=== Input rows ===

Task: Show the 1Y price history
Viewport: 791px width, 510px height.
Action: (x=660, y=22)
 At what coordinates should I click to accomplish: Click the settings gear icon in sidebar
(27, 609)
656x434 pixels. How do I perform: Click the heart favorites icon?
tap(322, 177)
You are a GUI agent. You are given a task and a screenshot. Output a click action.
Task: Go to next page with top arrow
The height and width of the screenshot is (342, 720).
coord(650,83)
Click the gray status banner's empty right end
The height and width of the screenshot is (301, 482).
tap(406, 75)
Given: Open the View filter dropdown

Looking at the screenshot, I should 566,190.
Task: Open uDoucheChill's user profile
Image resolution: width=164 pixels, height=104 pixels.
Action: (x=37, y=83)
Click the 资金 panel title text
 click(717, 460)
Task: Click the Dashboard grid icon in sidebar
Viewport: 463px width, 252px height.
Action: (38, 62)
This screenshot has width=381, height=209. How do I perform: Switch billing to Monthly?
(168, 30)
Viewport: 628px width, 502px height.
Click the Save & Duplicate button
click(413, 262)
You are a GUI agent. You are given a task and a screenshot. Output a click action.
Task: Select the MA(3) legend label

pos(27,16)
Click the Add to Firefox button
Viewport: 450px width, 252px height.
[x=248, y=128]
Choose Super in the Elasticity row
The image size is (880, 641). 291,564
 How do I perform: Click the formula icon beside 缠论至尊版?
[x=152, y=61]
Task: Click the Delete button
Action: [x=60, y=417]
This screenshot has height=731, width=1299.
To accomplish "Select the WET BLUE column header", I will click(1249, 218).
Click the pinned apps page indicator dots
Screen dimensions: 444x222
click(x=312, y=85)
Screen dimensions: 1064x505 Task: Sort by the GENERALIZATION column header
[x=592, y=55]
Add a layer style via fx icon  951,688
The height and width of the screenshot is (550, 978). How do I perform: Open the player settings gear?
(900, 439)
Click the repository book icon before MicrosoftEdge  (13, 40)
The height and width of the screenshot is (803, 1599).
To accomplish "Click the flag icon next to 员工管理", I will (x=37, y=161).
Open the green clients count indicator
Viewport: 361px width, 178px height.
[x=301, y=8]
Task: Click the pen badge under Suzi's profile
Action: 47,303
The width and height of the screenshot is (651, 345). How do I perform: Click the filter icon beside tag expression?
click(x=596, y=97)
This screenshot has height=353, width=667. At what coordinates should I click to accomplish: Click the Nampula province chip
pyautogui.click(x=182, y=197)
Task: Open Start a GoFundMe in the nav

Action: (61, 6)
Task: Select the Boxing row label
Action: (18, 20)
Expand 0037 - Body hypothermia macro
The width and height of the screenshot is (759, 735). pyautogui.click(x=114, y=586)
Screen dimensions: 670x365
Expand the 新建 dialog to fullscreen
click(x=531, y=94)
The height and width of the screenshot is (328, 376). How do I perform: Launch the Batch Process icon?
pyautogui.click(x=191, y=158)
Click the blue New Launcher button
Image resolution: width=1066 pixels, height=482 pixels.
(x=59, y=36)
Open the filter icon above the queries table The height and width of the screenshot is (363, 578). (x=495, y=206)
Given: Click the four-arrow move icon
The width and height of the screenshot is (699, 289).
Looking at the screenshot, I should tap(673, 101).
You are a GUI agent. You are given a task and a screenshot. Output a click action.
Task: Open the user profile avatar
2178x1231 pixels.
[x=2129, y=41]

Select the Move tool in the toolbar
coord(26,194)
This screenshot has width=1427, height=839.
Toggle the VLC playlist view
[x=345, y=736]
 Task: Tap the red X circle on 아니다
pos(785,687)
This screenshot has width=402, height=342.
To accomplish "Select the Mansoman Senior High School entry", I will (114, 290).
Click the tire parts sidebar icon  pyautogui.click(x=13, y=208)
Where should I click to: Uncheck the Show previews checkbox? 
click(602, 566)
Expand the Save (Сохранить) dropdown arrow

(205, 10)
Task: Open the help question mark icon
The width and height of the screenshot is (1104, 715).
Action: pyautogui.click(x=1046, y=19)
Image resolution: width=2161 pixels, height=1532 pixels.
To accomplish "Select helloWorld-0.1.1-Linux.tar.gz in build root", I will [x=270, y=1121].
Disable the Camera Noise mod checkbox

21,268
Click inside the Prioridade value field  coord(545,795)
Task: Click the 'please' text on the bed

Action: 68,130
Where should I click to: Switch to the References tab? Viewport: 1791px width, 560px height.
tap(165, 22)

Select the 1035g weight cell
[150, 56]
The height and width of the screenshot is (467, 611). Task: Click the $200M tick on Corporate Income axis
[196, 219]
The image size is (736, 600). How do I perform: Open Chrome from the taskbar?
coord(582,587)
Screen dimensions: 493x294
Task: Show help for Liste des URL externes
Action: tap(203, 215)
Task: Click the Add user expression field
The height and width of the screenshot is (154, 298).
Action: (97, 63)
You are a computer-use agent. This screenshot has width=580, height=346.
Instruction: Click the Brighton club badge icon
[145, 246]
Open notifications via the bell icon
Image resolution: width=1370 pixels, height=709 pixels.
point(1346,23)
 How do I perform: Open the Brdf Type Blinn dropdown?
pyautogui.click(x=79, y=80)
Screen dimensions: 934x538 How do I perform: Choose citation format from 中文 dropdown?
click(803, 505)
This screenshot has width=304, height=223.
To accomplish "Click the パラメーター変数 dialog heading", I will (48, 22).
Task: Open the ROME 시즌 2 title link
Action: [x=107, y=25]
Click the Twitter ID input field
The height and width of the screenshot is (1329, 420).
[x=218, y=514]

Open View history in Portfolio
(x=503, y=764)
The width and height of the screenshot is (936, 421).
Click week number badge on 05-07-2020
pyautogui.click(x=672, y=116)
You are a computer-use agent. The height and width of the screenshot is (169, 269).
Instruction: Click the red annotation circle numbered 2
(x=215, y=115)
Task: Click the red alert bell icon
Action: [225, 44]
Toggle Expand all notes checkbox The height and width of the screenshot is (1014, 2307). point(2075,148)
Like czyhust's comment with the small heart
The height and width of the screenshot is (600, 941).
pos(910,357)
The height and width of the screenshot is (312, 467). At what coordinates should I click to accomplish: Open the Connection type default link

===

Task directions ->
Pick out every line in the items above that contains the word "beside", and copy each of those lines.

Correct output ->
 How do I perform: Click the formula icon beside 缠论至尊版?
The width and height of the screenshot is (651, 345). How do I perform: Click the filter icon beside tag expression?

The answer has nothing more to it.